Eppure la notizia è stata accolta come un fulmine a ciel sereno. E adesso? Adesso nel Palazzo non si sa come affrontare il problema Draghi. Intendiamoci: il presidente del Consiglio non si muove, come non si mosse esplicitamente nei mesi precedenti la sua chiamata a Palazzo Chigi. Ma quando Mattarella lo convocò, sapeva che Draghi avrebbe accettato. Perché certe cose si sanno. Come oggi si sa – perché lo dice il vento, che pure non parla – che andare al Quirinale gli farebbe piacere. Sarebbe il coronamento meritato di una magnifica carriera. Se fosse nato il Conte ter, non sarebbe stato corretto chiamare Draghi alla guida della Repubblica. I grandi tecnici debbono guadagnarsi il Colle sul campo. Lo fece Luigi Einaudi, vice presidente del Consiglio e ministro di Tesoro, Finanze e Bilancio nel quarto governo De Gasperi, prima di diventare governatore della Banca d’Italia. Lo fece Carlo Azeglio Ciampi, presidente del Consiglio e ministro del Tesoro dopo aver guidato la Banca d’Italia. Lo ha fatto Draghi, non solo salvando l’Italia e l’Europa con il whatever it takes del 2012, ma soprattutto guidando il Paese nel momento più difficile dal dopoguerra.

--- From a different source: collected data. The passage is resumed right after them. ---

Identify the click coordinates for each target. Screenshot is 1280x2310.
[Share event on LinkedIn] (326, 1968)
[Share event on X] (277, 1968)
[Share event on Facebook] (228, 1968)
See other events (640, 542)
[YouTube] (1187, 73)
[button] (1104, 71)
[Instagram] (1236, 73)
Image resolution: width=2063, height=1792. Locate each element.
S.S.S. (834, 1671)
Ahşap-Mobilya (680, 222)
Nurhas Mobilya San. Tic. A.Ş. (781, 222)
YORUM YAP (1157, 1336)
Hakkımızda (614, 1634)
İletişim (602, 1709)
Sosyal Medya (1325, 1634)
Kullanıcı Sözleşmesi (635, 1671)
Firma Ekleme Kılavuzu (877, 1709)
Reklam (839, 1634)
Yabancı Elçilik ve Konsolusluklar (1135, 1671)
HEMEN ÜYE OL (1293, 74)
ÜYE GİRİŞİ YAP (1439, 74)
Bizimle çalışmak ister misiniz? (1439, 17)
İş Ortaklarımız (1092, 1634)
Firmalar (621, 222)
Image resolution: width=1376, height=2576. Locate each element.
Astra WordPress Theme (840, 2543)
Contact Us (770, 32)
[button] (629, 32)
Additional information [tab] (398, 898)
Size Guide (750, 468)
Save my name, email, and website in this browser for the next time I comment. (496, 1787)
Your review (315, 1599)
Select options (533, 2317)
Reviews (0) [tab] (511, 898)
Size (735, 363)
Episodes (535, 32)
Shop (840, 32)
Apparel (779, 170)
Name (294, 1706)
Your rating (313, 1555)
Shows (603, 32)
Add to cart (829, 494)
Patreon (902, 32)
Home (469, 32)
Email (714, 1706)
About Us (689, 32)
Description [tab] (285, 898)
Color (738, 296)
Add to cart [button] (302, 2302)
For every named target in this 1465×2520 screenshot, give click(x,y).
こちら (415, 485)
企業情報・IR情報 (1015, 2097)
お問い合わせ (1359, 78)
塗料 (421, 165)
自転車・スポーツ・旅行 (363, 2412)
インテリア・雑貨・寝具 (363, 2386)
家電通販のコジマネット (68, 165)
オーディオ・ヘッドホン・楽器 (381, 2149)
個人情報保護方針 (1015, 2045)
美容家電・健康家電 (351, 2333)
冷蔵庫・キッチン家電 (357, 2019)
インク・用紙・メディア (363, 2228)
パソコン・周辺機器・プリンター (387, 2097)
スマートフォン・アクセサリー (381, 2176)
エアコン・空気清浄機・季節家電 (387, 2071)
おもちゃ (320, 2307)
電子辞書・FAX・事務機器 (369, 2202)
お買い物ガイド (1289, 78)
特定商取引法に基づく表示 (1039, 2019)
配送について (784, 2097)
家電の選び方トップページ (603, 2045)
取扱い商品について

Ma attenzione: un governo in cui stanno insieme Lega e Pd è possibile solo se i partiti sono bastoncini dello Shangai mossi da un presidente del Consiglio attentissimo a non far cadere gli altri. Questo gioco, però, può farlo soltanto lui e – per la parte economica – può continuare a farlo dal Quirinale aiutando chi dovesse sostituirlo a Palazzo Chigi per i quindici mesi che ci separano dalle elezioni del 2023. Se al Quirinale salisse un altro, Draghi potrebbe andar via insieme con Mattarella, al quale consegnerebbe il buon lavoro fatto finora. Alla vigilia delle elezioni, infatti, i bastoncini dei partiti diventano incontrollabili. E perché mai un presidente sfiduciato dai partiti che non lo hanno voluto al Quirinale dovrebbe diventare una loro pedina? Ecco allora che si andrebbe subito alle elezioni anticipate, con grande scorno di chi avrebbero voluto Draghi fino al 2023 per dargli poi il benservito.